The primary limitation of this study is the absence of a direct comparison group that underwent serial proximal US or single complete US in whom clinical outcomes could be assessed. However, there was no mention of VTE as a cause of mortality in those patients who died during the 3-month follow-up period. A related limitation is the small group of patients (3.5%) who were lost to follow-up. However, this was a retrospective study, and we did not have the ability to perform telephone interviews with patients, as was the case in previous studies4,5,9,10,20 that reported a 0% to 1.8% loss to follow-up rate. However, we would expect that in a geographically isolated HMO such as ours, those patients with continued or worsening symptoms would have sought further care in the HMO.
At a time when utilization of resources is of concern to all health care providers, use of a streamlined approach to US evaluation of acute DVT is highly desirable. Given the high volume of US examinations and procedures performed at our institution, it has not been practical to perform routine serial proximal US. In addition, we lack an adequate number of certified vascular US technologists to perform complete US examinations, and there is likely to be a high rate of nondiagnostic studies when noncertified technologists are asked to perform complete US examinations.
Our results show that clinical outcomes after single proximal US for evaluation of DVT are not significantly different from those reported by studies of serial proximal US or complete US. Therefore, single proximal US is sufficient to detect clinically relevant acute DVT, without the added time and cost to most patients. The strength of our study is the generalizability to routine clinical practice at other medical centers with similar DVT rates.

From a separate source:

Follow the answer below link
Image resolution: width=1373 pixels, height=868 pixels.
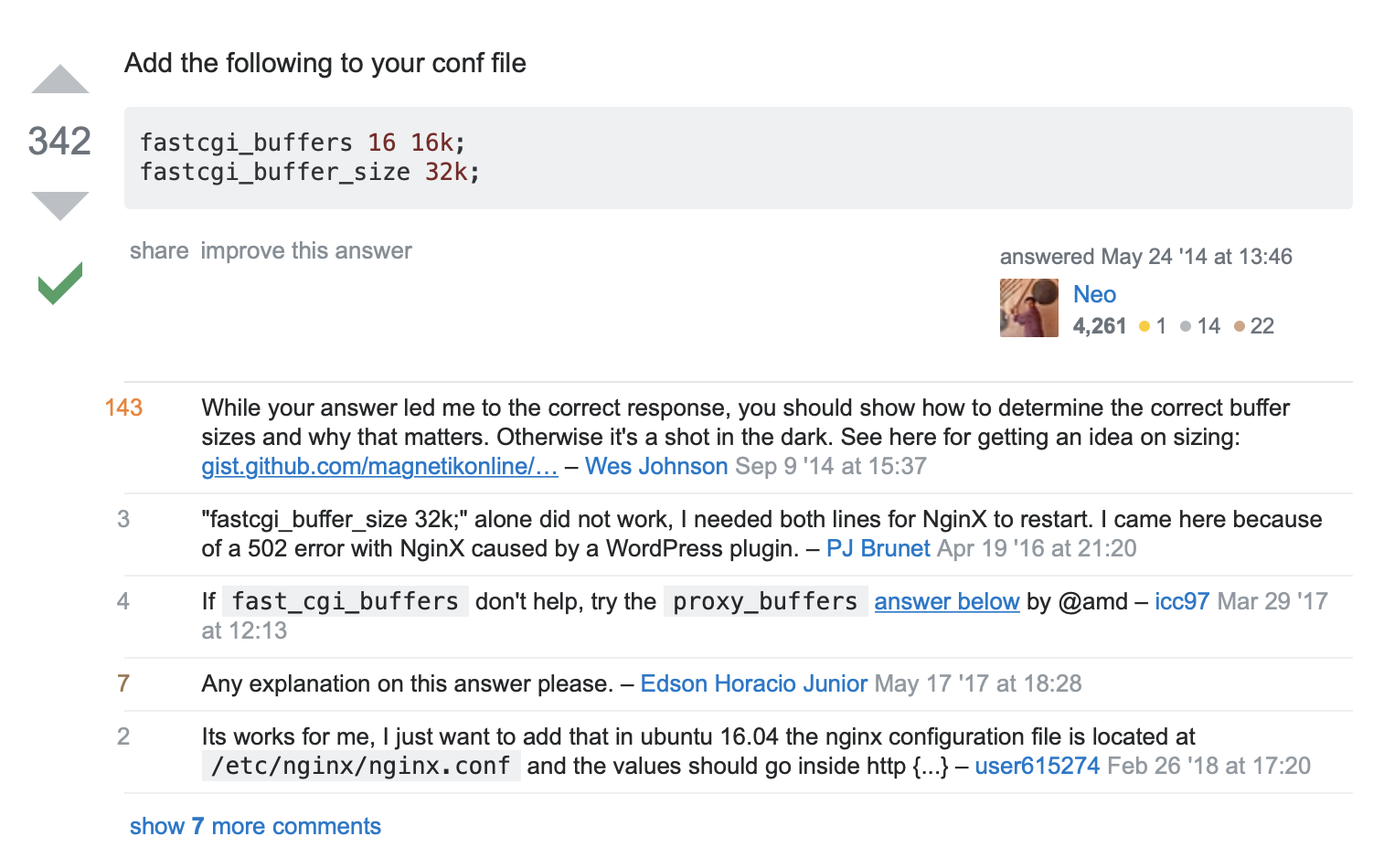coord(946,601)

Symptomatic VTE after an initially normal single proximal US result occurred in less than 1% of this cohort. Therefore, serial proximal US is unnecessary for most of our patients, and single proximal US saves them both time and out-of-pocket expenses. Other institutions should evaluate their own clinical outcomes data to verify these results.
Kathleen Louden, ELS, of Louden Health Communications provided editorial assistance.
The author(s) have no conflicts of interest to disclose.